Review: VHYES, A Jolt Cola Induced Surreal Flashback To The Analog Days Of Yore
The '80s were a wild time to grow up. Technology blooming all around us in new and bizarre ways created entire new types of obsession for adolescents. The mass proliferation of home recording devices gave rise to the VHS tape trading culture, as well as birthing the unique phenomenon of shot-on-video filmmaking, breaking down the barriers that kept many away from attempting to participate in the world of film. Thirty-five years later, these odd-men-out in the world of cinema fanaticism have gained their own cache, with entities like Lunchmeat VHS 'zine and Bleeding Skull devoting themselves completely to appreciation and documentation of the bastard offspring of the culture.

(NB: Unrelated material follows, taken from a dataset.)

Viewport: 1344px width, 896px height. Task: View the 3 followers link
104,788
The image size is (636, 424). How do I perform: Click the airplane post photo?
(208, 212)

While there have been attempts to recreate the style of the SOV feature craze - Dude Bro Party Massacre III from 2015 is a prime example - it still doesn't manage to capture the kind of obsessiveness that came from being immersed in a world where you could finally capture anything or experience you wanted at the click of a round red button. This is where Jack Henry Robbins' VHYes comes in.
A hallucinatory mixtape of analog imagery meant to evoke the erratic mindscape of a twelve year old boy with a shiny new toy, VHYes is a delirious journey through the media scape of the mid '80s. When Ralph's (Mason McNulty) family gets a new video camera, he immediately goes to work documenting his every fleeting thought and interest, accidentally recording over his parents' wedding video. Shot completely on VHS and Beta, VHYes is a mix of self-shot footage of Ralph and his friend Josh (Rahm Braslaw) being dorky pre-teens and a number of increasingly strange TV programs that seem to seep into one another as the film goes on.
While there is no plot to speak of, there is certainly a progressive disintegration of Ralph's mental state as the mix of found footage spook stories, infomercials, and public broadcast spoofs get weirder and weirder and ultimately seem to threaten the very fabric of his reality. In the end, VHYes plays like an extended Pixy Stix induced '80s flashback for those of us who were there. Fragments of memories flash on screen a few minutes at a time, never quite making sense, allowing our minds to invent reasons for those memories to have lasted this long, and the more banal the actual experience, the harder our brain has to work to make the pieces fit into a nostalgic narrative. It's actually pretty brilliant, like watching someone else's half-remembered dreams morphing into a wild cavalcade of lo-fi imagery that makes no sense, but still somehow makes perfect sense.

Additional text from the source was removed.